A Secretaria de Saúde acredita que, com a métrica utilizada atualmente para a cobertura vacinal da população, é possível completar o ciclo vacinal de todas as pessoas acima dos 12 anos até dezembro. “Com o total de vacinados e o total da população, associado à expectativa do que falta de D2, aliado ao que tenho na minha Rede de Frios, posso dizer que o modelo preditivo seria até o final do ano”, detalhou Divino Valero.

“Estamos recebendo grandes volumes e precisamos, mais do que nunca, da intensificação no processo de aceitação da população e da dedicação dos nossos colaboradores para conseguirmos dar conta de todo esse processo e darmos a resposta que a população tanto espera”, ressaltou o subsecretário.

De acordo com Breno Adaid, pesquisador do Centro Universitário Iesb, doutor em administração e pós-doutor pela Universidade de Brasília (UnB) em ciência do comportamento, o atual ritmo da vacinação no Distrito Federal torna viável que a meta seja alcançada. “Temos 80 dias para isso. E, com o fluxo de remessas que tem chegado no Distrito Federal, podemos ter toda a população apta a receber a vacina imunizada. Nos últimos meses, por exemplo, vacinamos muita gente”, ressaltou o especialista.

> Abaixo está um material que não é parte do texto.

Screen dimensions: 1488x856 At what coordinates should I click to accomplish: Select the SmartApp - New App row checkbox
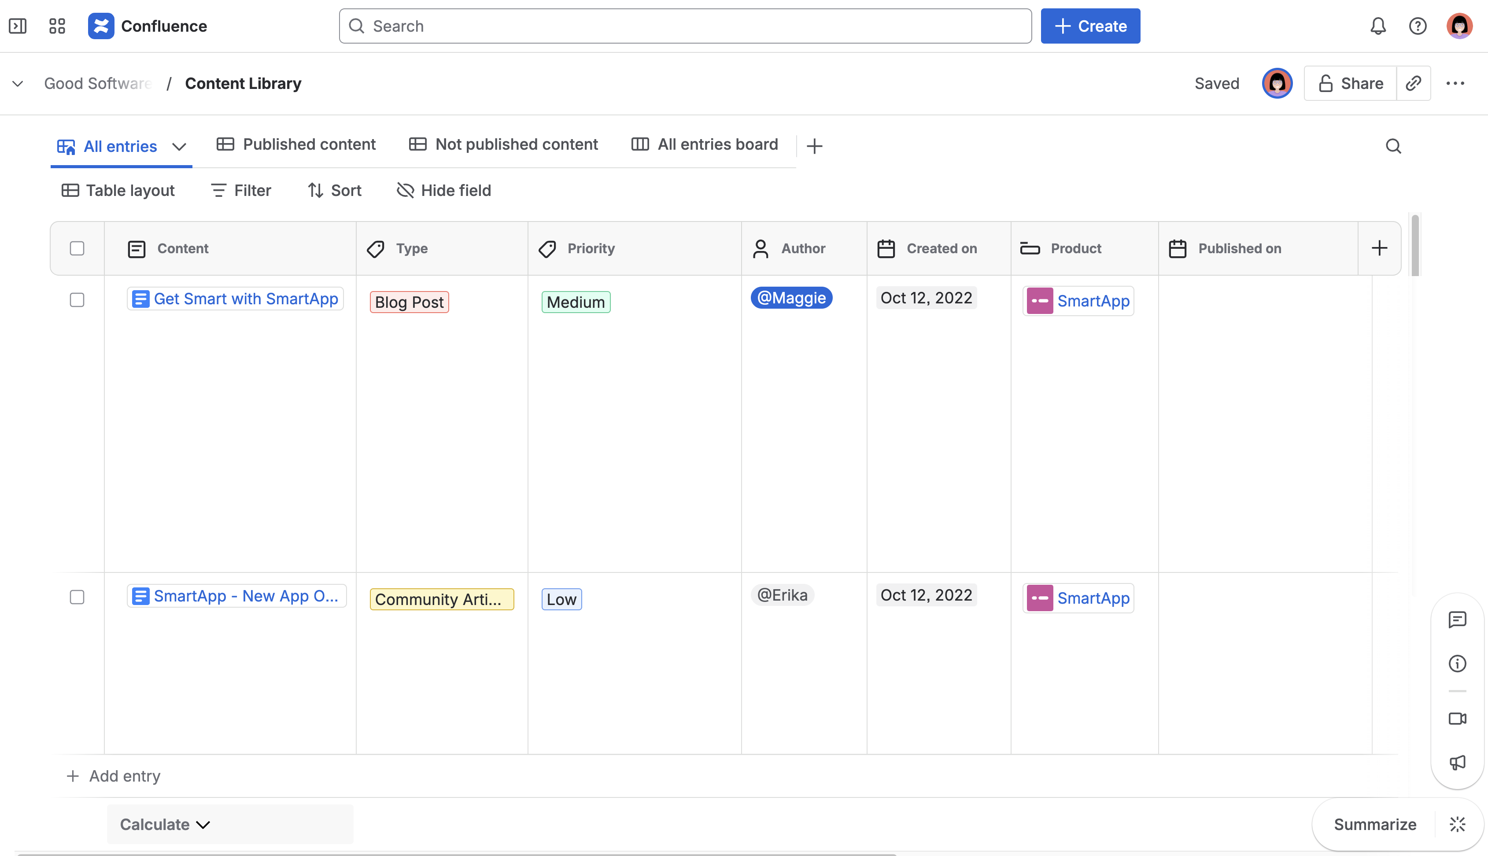[77, 597]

Até o momento, 2.218.835 pessoas receberam com a primeira dose, na capital do país. Com o esquema vacinal completo, são 1.312.105. Em relação ao reforço, 27.817 imunizantes foram aplicados — sendo 21.952 na população idosa e profissionais da saúde e 5.865 em imunossuprimidos.

Aumento de casos

A média móvel de casos de covid-19 na capital subiu 45,3%, na comparação com as duas últimas semanas, e registrou 1.204,7, na quarta-feira (6/10). É o maior resultado desde 15 de abril, no entanto o salto aconteceu devido aos dados retidos pelo Ministério da Saúde desde 2020.

“Ela é explicada pelo represamento dos casos de notificação do sistema e-SUS Notifica, que é gerenciado pelo Ministério da Saúde. A pasta fez uma alteração no sistema no final de setembro, e isso impactou na retirada de informações por todos os estados, não só o DF”, explicou a diretora de Vigilância Epidemiológica substituta, Priscilleyne Reis. De acordo com ela, essa situação pode influenciar na taxa de transmissão dos próximos dias. “Foi um volume muito grande de casos lançados uma vez só”, diz.

A média móvel de mortes pela covid-19 está estável desde terça-feira (5/10), quando o indicador atingiu 11,86, o que representa um aumento de 6,4% na comparação com 14 dias atrás, 22 de setembro.

O Distrito Federal registrou 683 casos e 10 mortes por complicações do novo coronavírus nessa quarta-feira (6/10). O total de infecções na capital subiu para 502.732, e o de óbitos é de 10.537. A taxa de transmissão está em 1,15 — quando 100 pessoas passam o vírus para outras 115.

Surto no Paranoá

O surto de casos no Hospital Regional do Paranoá (HRP) é acompanhado pela Secretaria de Saúde. De acordo com a diretora de Vigilância Epidemiológica substituta, Priscilleyne Reis, foram contabilizados 17 ocorrências entre pacientes e servidores. “Estão sendo monitorados de perto. Medidas de controle já foram adotadas logo no início. É uma situação que acontece devido à variante delta, que tem alta transmissibilidade”, disse Priscilleyne. De acordo com a diretora substituta, um paciente morreu. “Mas ainda não se sabe se o óbito foi em decorrência da covid-19. Há casos em que o paciente está em situação grave e, durante o tratamento, se contamina com o vírus. Então, a morte pode não ter sido ocasionada pela doença”, reitera.